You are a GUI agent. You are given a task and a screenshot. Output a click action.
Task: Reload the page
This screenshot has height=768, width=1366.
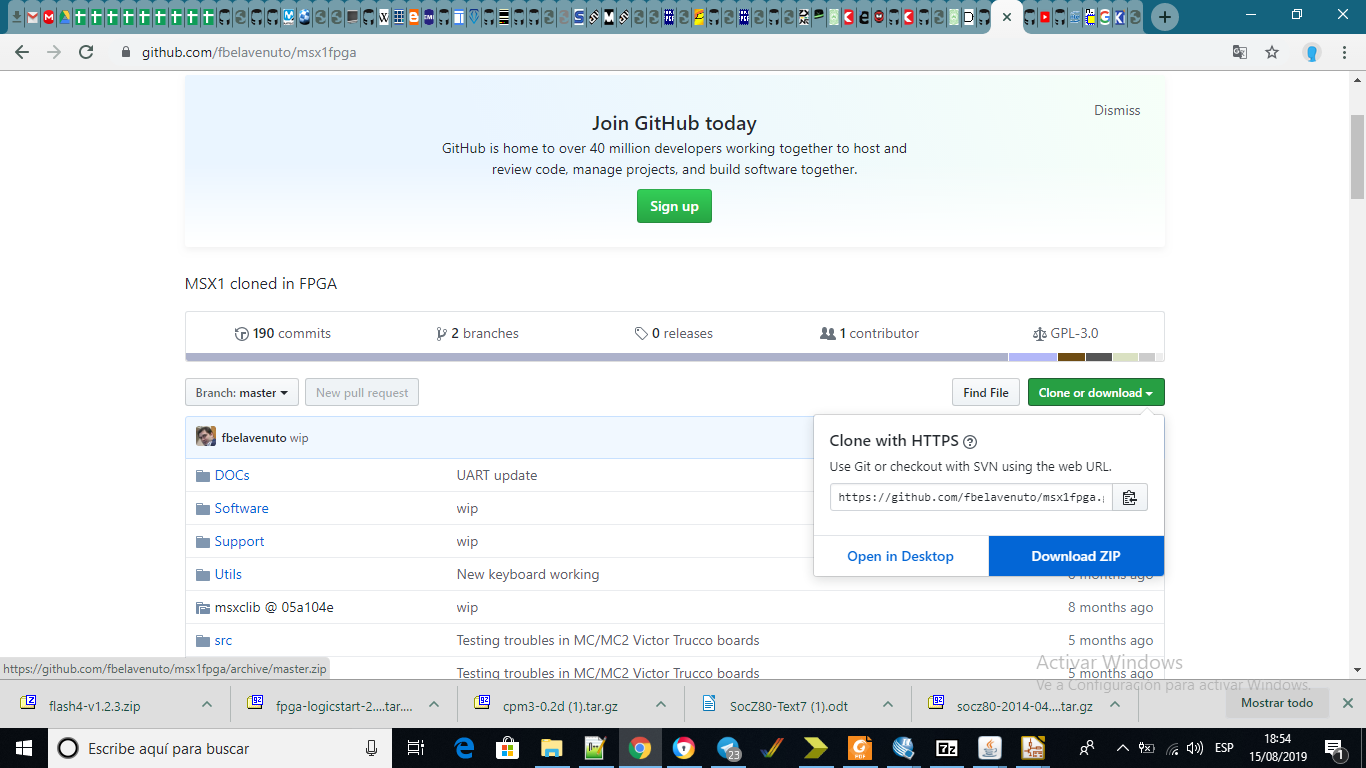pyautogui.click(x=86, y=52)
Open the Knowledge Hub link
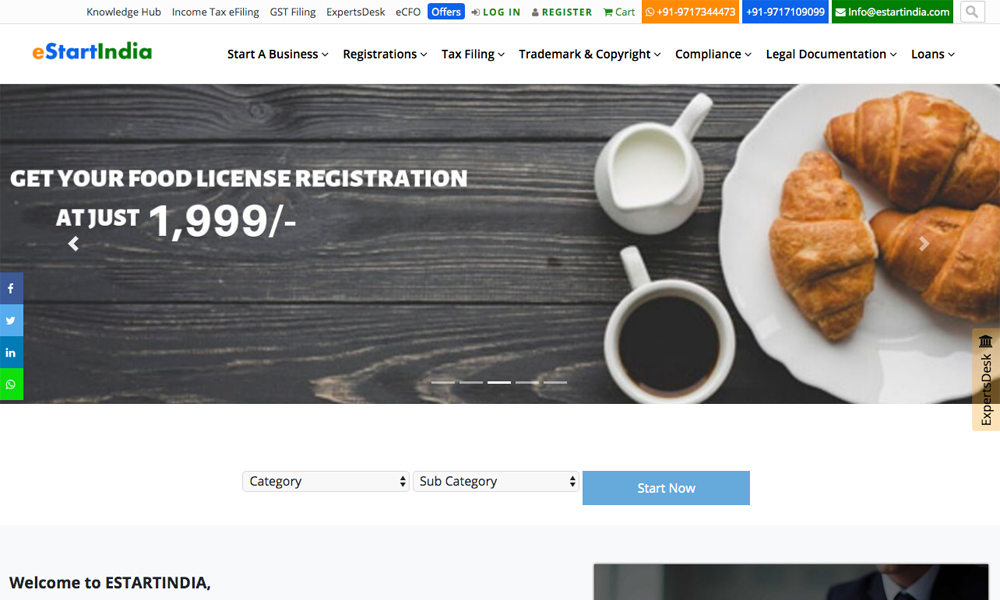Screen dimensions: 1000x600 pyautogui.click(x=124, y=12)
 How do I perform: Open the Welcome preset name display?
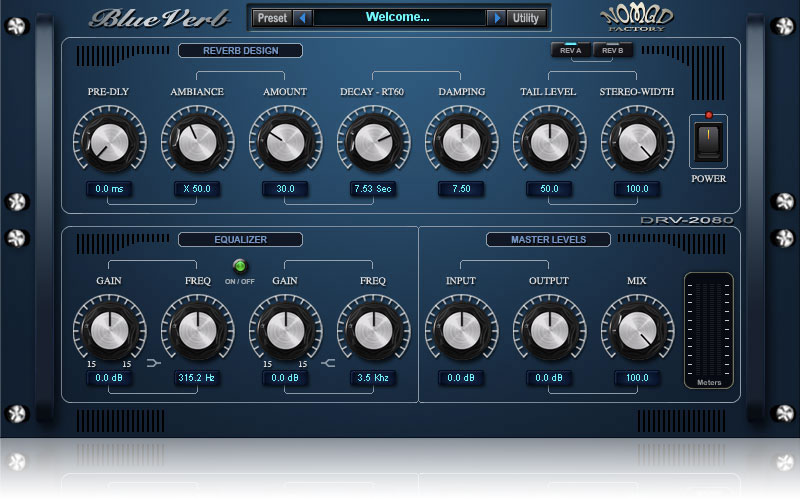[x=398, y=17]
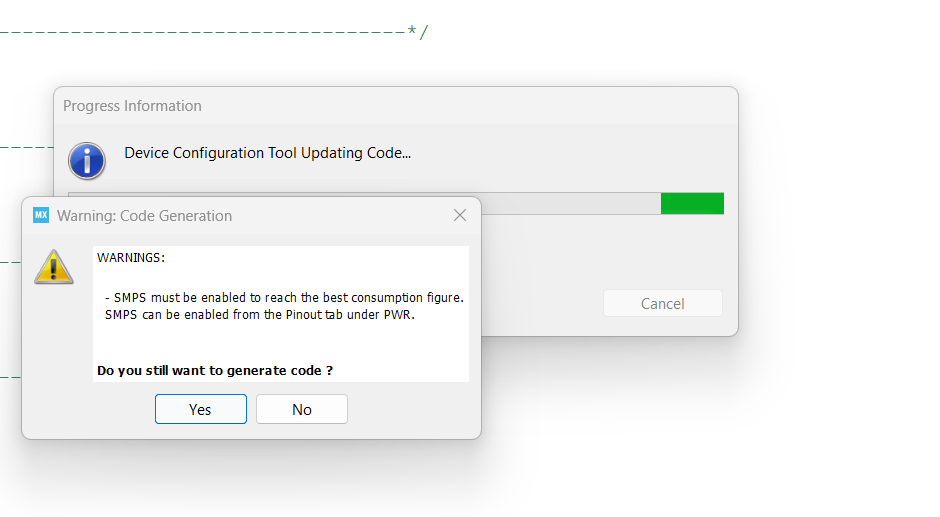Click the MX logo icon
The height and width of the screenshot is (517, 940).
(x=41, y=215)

━━━

• What is being asked
Would you repeat the entries exactly, but with no pictures?

• The answer
You are a GUI agent. You are given a task and a screenshot. Output a click action.
Task: Reload the page
This screenshot has height=768, width=1366.
pyautogui.click(x=86, y=52)
Open the Knowledge Hub link
Screen dimensions: 1000x600 pyautogui.click(x=124, y=12)
 How do I perform: Open the Welcome preset name display?
[x=398, y=17]
Click the MX logo icon
The height and width of the screenshot is (517, 940).
(x=41, y=215)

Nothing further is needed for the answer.